▶ _Exercise task_
Gather every line of the data below that contains the string "hamburger". Case counts, so match capitalization as given.

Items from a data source
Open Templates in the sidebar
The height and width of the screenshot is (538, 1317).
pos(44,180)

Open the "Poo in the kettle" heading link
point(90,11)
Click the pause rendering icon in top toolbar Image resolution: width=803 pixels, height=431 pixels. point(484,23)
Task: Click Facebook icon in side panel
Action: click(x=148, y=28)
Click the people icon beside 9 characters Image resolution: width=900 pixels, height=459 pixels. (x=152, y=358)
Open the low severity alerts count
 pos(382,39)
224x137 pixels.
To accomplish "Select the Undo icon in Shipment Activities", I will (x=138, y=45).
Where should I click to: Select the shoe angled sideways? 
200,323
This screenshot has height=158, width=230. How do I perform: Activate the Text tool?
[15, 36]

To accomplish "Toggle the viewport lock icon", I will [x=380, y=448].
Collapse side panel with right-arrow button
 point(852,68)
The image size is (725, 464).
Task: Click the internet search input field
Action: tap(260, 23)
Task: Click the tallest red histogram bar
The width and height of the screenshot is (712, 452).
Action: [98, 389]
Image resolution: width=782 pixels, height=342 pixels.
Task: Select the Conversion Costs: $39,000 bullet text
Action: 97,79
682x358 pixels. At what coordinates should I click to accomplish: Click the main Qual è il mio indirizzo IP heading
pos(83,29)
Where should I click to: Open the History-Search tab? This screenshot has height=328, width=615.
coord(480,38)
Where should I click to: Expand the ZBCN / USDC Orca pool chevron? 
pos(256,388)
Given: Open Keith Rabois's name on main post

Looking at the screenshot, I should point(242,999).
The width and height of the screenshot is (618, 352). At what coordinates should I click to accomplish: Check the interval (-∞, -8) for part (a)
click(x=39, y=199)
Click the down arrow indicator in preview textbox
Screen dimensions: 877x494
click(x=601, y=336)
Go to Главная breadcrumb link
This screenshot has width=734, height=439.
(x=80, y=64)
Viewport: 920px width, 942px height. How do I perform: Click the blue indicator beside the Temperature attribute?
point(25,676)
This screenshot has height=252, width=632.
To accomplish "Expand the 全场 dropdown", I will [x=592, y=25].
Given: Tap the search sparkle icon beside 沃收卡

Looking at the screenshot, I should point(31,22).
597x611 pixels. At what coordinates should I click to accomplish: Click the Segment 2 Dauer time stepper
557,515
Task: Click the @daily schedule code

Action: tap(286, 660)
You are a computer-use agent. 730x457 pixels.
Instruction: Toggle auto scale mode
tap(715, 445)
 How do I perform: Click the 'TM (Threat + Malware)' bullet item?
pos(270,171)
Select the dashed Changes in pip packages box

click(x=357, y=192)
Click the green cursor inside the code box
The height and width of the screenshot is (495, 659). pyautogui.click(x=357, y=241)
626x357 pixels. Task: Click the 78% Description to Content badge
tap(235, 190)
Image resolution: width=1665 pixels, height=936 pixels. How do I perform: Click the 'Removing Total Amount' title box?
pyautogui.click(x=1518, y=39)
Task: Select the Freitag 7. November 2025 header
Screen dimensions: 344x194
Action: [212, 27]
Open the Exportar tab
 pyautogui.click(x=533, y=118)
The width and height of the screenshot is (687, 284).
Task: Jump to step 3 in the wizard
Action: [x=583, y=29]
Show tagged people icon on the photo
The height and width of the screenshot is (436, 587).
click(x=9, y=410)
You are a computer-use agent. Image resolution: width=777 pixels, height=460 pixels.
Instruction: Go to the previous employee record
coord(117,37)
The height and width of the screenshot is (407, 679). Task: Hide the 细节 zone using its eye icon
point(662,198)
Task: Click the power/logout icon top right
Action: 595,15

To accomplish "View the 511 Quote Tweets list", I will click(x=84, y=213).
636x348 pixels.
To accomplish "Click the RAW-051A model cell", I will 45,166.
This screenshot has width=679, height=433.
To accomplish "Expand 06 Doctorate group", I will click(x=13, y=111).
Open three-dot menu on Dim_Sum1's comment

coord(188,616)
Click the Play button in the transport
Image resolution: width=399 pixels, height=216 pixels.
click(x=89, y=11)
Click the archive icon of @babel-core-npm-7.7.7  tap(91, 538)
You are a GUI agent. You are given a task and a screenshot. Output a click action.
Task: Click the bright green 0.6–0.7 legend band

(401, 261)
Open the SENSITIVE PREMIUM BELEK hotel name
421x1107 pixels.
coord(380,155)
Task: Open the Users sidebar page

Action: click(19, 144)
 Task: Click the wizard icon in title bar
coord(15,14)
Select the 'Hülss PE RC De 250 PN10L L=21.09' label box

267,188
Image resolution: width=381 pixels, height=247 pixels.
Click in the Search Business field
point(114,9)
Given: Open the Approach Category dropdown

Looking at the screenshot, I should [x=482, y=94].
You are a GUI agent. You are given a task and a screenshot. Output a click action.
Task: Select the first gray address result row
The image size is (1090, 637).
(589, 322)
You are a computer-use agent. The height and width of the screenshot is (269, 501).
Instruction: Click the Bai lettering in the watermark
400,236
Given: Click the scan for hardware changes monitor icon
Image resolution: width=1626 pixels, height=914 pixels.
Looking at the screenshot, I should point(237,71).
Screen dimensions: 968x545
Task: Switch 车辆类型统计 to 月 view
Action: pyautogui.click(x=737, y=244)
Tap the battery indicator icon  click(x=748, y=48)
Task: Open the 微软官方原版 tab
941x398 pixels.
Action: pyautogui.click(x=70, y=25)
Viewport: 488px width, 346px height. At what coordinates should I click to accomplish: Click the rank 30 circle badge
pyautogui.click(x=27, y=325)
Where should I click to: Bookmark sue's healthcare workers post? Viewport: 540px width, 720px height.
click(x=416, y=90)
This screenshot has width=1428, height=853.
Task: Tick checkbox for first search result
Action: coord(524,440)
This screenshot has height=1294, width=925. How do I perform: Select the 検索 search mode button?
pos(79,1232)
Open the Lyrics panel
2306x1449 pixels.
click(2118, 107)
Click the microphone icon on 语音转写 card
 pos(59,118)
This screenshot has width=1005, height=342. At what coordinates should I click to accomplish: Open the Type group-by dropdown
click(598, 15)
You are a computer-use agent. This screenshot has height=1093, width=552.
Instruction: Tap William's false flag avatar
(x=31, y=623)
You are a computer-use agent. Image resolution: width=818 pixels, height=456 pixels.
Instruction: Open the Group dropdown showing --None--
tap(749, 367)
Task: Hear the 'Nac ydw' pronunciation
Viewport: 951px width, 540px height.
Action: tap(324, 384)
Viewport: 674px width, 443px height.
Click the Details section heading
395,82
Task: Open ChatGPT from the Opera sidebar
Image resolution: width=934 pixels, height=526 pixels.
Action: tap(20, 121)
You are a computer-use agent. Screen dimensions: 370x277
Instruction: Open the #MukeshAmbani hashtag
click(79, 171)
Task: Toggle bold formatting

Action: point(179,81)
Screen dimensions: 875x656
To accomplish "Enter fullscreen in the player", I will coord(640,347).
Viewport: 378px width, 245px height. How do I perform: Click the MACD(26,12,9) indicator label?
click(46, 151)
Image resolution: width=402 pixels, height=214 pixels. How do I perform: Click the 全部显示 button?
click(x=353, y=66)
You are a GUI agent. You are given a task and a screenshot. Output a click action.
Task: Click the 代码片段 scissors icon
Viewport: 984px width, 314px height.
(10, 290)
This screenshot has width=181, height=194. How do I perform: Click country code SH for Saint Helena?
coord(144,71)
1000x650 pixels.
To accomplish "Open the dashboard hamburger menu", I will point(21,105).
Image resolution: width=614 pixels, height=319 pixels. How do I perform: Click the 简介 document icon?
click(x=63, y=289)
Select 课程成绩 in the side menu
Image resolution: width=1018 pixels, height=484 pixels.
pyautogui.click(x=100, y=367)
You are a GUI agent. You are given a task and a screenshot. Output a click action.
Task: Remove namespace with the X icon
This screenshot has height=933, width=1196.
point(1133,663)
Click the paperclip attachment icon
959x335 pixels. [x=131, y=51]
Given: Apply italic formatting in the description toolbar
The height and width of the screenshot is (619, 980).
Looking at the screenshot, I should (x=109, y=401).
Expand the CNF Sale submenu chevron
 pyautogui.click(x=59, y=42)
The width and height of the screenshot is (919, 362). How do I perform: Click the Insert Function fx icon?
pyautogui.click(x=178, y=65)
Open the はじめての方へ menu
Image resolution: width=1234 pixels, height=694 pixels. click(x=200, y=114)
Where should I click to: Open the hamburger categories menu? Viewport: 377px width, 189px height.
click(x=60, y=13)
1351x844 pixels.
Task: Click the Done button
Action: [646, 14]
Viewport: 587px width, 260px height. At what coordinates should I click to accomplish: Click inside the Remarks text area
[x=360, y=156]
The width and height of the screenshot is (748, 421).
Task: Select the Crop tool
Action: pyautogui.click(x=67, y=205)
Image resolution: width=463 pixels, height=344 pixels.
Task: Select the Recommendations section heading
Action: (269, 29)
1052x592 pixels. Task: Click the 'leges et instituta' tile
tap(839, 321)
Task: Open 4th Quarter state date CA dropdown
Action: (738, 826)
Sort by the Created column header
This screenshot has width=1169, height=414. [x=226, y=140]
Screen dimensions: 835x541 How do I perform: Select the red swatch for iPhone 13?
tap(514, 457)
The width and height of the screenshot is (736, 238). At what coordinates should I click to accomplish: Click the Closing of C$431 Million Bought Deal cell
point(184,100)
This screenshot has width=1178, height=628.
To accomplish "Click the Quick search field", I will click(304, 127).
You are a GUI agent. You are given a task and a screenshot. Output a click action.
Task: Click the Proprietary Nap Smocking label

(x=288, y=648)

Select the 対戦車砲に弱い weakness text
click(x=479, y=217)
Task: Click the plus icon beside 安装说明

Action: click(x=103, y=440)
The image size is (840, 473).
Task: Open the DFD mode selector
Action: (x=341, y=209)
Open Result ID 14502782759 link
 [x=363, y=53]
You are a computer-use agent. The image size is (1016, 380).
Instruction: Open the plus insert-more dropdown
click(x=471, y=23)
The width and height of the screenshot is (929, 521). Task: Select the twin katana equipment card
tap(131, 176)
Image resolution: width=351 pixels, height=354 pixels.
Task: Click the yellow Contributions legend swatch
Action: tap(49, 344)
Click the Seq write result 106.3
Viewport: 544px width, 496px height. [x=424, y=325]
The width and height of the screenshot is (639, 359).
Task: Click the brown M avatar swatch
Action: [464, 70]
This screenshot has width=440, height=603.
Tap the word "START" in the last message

▶ _The reply_
To accomplish "Open the dashboard hamburger menu", I will point(21,105).
Where should I click to: Open the hamburger categories menu? Viewport: 377px width, 189px height.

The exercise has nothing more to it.